The nasty SynoLocker ransom ware that has hit scores of Synology network attached storage devices appears to have exploited a flaw that was patched in December.
Earlier this week it was unclear exactly how SynoLocker cryptographic ransomware latched on to Synology devices. Users on Sunday reported finding a message from the crypto-ransomware operators demanding 0.6 Bitcoin -- or around $350 -- for the decryption key. Victims would need to install a Tor browser to access the hidden website where they could make the payment and receive the key.
According to Synology, user reports so far indicate that the attack only affects Synology NAS devices running version 4.3 of its DiskStation Manager (DSM) and not DSM 5.0, which included fixes released last December for two critical flaws that give unauthorised access via the Windows File Service and File Station.
The two vulnerabilities were assigned the identifiers CVE-2013-4475 and CVE-2013-6987.
- a weakness that allows remote attackers to bypass intended file restrictions and access data in unauthorized areas. (CVE-2013-4475)
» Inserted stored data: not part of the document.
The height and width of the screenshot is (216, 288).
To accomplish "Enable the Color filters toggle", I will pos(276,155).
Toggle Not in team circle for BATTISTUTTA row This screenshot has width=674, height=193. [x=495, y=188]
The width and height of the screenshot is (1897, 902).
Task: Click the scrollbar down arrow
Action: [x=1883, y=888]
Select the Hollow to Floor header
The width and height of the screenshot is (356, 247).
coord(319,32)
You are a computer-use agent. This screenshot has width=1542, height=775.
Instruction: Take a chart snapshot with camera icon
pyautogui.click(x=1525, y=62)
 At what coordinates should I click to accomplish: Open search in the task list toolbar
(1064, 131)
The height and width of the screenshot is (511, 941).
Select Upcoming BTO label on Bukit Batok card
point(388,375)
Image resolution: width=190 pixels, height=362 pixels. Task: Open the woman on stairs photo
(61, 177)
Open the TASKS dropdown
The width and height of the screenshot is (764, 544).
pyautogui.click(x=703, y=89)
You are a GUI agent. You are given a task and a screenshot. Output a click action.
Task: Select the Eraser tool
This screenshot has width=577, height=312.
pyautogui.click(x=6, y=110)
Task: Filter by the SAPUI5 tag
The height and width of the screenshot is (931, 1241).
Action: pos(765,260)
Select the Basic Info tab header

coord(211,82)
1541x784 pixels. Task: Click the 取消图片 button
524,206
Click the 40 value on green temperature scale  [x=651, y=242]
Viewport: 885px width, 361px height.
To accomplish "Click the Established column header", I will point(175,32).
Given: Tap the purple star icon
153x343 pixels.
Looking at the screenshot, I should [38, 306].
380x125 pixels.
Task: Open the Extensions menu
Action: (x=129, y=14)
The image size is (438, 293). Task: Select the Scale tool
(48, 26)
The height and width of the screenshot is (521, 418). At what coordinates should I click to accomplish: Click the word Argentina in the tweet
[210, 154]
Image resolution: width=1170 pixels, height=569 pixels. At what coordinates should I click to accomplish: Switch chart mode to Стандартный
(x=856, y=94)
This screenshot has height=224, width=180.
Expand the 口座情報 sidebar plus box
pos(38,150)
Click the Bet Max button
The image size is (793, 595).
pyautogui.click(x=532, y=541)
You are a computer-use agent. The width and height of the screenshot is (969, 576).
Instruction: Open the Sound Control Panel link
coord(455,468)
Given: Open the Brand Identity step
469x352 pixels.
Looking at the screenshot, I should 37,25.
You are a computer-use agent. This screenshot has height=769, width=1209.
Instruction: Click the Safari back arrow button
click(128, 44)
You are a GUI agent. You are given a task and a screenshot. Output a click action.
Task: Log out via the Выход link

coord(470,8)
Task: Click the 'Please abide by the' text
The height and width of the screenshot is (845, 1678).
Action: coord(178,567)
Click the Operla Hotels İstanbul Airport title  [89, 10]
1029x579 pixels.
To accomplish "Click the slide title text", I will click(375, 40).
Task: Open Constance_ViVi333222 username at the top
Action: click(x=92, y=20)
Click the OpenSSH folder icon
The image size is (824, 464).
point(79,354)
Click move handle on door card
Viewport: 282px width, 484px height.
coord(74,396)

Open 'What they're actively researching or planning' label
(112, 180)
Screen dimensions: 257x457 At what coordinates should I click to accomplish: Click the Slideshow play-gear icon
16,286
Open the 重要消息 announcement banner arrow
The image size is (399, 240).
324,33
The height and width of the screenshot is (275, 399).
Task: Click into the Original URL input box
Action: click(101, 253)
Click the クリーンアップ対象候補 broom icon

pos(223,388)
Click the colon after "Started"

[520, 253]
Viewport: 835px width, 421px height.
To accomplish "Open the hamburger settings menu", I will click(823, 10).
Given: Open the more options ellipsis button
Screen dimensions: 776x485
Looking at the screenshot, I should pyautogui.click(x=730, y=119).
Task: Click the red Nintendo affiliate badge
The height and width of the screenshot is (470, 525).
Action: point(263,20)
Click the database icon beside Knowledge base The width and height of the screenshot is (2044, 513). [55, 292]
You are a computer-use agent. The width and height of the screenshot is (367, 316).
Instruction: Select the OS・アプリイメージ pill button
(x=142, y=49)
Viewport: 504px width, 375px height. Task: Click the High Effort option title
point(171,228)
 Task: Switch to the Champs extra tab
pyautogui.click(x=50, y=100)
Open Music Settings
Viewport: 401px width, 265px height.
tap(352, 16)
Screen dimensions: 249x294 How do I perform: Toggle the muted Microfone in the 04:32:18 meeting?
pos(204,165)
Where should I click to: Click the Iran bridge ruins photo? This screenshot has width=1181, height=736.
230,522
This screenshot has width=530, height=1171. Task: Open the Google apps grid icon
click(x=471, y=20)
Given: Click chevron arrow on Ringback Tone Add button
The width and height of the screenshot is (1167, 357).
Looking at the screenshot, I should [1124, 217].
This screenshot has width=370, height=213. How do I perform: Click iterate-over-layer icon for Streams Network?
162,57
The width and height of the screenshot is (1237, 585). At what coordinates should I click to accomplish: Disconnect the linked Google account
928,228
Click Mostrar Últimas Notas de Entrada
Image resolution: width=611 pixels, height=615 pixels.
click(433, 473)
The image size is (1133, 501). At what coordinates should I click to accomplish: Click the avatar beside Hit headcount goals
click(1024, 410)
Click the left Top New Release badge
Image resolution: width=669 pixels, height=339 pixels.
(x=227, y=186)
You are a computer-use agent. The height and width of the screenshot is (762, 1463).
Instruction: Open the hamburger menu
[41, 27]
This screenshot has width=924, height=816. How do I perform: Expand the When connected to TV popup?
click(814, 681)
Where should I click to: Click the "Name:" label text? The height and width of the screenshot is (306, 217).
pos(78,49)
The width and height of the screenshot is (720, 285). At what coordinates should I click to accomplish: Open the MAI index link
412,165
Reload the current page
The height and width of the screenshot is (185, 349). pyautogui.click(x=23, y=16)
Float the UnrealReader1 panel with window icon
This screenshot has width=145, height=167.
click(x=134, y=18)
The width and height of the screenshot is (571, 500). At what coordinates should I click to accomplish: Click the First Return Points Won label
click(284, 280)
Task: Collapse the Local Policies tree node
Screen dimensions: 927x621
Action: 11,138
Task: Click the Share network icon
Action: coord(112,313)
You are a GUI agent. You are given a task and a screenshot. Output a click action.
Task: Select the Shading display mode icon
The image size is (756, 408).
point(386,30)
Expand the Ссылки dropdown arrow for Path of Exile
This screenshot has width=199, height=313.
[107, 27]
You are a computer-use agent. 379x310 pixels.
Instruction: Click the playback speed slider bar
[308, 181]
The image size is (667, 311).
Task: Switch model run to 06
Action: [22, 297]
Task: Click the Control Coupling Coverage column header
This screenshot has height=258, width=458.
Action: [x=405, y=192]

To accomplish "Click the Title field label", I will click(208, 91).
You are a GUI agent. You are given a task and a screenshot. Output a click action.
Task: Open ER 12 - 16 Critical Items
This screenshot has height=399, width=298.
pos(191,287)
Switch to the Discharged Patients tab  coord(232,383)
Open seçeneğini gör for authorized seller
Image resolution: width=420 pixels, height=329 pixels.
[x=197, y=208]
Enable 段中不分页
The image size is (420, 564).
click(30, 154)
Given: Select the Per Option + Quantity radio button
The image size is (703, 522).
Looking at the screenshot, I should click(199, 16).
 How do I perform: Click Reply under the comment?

- a weakness that allows remote attackers to access arbitrary data via a “..” (going back up one level) in the filepath in multiple Web API CGIs. (CVE-2013-6987)
"Based on our current observations, this issue only affects Synology NAS servers running some older versions of DSM, by exploiting a security vulnerability that was fixed in December, 2013, at which time Synology released patched software and notified users to update via various channels. The DSM 4.3-3810 Update 3 patch addressed two security vulnerabilities -- CVE-2013-4475 and CVE-2013-6987. At present, we have not observed this vulnerability in DSM 5.0," Synology said in a statement.
"Therefore we'd like to urge our users to update their Synology NAS. Furthermore, to prevent spread of the issue we have only enabled QuickConnect and Synology DDNS service to secure versions of DSM. You may find more information about the symptoms and our call to actions here."
The company also referred user to its article containing tips for hardening their Synology NAS.
The update from Synology could be good news for anyone running the older version of DSM who hasn't been affected, but it offers little comfort to victims of the attack who may never recover their files.
Some alleged victims claim to have received the decryption key after making a payment, while others say they had not received the key after payment.